In these parts, experts anticipate fewer extremely cold days and more extremely hot days and more severe thunderstorms, which can cause injury and property damage.
While things are projected to get worse, there have already been an uptick in weather-related disasters across the country, particularly floods. That comes with a human toll, and a large hit to the wallet.
The dollar impact is chronicled in a new report from the Parliamentary Budget Officer, which show a 40 per cent increase over the last decade from the federal Disaster Financial Assistance Arrangements program. That fund is most often called on following floods given the historic lack of private insurance to cover such disasters.

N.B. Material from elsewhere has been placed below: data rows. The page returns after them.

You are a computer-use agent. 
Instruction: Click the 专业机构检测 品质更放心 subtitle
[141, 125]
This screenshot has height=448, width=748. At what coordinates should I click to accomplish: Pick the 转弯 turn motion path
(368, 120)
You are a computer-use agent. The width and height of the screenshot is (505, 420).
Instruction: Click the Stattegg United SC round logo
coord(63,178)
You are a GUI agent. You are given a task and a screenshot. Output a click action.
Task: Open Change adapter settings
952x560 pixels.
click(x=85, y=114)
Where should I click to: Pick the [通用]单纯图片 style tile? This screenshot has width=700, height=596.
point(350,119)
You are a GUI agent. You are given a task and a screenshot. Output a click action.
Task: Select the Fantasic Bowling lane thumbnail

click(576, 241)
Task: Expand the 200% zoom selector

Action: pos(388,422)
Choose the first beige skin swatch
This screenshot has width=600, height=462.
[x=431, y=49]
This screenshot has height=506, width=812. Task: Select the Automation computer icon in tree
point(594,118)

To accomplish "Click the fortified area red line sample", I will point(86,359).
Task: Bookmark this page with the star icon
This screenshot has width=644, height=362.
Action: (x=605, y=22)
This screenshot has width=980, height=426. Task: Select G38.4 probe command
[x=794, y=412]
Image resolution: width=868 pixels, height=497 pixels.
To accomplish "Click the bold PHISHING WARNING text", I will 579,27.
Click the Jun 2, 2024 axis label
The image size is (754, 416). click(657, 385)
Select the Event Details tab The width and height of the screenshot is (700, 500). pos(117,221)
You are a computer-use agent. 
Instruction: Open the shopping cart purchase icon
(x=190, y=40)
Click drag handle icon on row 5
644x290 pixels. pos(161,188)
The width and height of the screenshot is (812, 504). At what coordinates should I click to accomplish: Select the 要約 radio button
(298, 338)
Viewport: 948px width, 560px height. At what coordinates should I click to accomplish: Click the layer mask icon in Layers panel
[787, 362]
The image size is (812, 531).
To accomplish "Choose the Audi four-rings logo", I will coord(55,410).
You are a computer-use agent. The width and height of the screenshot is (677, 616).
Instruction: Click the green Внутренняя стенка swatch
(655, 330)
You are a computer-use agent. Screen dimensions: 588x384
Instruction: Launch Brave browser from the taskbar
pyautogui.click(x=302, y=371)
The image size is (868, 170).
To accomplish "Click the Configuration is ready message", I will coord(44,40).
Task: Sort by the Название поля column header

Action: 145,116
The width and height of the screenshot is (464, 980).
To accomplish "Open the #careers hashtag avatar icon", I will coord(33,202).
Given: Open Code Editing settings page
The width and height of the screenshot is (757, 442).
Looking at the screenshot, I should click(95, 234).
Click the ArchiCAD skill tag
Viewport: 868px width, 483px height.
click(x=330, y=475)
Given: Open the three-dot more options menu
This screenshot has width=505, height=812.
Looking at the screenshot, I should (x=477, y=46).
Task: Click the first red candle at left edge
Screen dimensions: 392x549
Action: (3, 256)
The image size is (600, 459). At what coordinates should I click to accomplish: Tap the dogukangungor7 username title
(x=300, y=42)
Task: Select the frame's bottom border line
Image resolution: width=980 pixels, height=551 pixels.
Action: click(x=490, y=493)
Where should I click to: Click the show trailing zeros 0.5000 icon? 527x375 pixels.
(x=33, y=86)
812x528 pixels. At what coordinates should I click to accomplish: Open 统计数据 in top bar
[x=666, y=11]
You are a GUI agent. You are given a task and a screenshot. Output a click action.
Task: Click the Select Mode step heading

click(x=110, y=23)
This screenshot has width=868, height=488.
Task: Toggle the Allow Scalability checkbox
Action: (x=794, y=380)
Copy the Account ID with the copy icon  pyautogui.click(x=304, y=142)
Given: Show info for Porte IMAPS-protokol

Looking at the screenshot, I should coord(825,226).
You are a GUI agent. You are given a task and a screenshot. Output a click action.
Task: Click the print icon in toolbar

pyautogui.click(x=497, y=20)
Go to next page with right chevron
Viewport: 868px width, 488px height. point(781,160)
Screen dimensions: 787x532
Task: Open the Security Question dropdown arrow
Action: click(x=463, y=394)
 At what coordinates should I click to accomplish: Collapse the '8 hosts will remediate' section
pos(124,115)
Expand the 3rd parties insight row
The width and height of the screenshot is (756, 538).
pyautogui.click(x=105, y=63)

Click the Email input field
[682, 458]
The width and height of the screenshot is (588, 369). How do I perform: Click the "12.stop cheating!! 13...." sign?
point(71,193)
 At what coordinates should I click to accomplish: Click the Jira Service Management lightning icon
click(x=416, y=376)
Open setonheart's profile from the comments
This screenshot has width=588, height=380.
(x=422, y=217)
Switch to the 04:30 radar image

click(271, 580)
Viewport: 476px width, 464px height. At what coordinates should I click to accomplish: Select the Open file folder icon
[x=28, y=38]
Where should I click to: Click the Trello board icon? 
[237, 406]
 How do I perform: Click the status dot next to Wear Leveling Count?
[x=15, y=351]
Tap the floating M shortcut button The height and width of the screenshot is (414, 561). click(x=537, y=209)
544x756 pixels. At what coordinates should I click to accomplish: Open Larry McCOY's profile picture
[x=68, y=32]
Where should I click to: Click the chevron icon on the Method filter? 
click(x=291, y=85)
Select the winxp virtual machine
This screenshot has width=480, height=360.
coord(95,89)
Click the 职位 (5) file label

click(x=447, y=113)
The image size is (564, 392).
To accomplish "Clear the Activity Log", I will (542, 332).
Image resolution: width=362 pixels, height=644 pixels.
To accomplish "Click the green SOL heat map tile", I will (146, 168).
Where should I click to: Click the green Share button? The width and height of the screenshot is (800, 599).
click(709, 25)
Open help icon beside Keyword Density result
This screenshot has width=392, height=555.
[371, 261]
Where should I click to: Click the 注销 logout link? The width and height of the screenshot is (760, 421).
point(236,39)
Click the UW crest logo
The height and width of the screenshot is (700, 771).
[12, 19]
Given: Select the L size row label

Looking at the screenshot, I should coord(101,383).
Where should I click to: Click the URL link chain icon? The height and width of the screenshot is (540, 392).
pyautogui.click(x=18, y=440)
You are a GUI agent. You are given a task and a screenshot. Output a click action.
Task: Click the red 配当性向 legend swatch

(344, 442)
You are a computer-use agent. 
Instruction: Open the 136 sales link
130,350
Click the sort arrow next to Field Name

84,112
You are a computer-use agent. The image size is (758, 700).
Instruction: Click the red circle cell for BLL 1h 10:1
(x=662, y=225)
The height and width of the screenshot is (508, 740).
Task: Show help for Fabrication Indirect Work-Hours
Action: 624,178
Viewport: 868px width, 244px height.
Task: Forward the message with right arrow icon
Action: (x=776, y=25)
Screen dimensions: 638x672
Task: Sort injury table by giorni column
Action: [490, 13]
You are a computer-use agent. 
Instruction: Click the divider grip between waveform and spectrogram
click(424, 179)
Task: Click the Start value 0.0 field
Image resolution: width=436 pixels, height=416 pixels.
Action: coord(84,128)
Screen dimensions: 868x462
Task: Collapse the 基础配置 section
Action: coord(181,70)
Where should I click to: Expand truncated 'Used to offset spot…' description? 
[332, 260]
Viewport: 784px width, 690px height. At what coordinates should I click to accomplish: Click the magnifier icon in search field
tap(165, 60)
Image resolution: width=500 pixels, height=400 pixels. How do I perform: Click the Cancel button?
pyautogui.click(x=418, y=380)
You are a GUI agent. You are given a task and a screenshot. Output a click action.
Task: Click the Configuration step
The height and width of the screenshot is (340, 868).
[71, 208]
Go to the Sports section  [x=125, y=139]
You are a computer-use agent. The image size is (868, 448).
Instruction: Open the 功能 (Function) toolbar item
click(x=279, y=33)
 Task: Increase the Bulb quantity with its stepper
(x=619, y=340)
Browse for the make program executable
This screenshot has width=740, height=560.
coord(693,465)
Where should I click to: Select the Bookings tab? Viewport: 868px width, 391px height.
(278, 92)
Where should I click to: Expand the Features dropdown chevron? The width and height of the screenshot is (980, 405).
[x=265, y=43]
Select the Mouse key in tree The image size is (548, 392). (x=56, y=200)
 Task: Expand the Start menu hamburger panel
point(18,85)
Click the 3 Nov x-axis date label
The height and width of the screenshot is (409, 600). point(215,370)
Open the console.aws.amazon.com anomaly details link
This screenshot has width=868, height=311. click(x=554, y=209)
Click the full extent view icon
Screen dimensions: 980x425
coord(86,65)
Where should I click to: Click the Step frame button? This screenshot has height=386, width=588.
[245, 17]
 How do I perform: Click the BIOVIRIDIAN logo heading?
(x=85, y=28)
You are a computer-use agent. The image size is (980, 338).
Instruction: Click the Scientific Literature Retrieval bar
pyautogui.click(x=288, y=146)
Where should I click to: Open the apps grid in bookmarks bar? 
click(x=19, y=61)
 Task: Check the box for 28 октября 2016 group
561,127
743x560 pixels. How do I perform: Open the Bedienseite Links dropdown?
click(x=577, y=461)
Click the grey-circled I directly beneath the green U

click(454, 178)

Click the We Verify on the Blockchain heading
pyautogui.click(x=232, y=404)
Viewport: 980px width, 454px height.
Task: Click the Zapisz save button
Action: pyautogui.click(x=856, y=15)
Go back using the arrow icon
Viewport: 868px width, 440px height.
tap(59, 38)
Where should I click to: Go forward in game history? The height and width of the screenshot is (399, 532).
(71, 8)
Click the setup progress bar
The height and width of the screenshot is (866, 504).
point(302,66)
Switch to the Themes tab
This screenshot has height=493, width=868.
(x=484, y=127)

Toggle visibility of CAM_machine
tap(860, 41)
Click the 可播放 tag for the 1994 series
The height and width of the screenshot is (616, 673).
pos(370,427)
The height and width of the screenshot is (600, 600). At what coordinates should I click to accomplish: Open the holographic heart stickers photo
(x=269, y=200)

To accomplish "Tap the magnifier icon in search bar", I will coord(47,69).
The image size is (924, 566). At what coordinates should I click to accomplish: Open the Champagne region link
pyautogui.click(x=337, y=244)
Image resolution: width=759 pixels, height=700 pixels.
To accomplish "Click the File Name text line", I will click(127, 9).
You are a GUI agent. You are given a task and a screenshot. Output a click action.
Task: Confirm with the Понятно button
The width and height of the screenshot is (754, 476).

In the 10-year period from 2005 to 2014, the DFAA reimbursed provinces some $4.1 billion versus $2.9 billion from 1995 to 2004.
Since its founding in the 1970s, the program has seen increasing demands. Inflated to 2014 values, the average DFAA cost from 1970 to 1994 amounted to $54 million per year; between 1995 and 2004, this annual average cost had risen to $291 million, and between 2005 and 2014, it reached $410 million per year. Now the PBO is predicting that to rise dramatically to $902 million annually for the next five years, three-quarters of the claims related to flooding, largely in Alberta and Saskatchewan.
Battling greenhouse gases is one thing, but in the near term, wallets will take a beating beyond whatever useful – and decidedly useless tax grabs – measures governments come up with.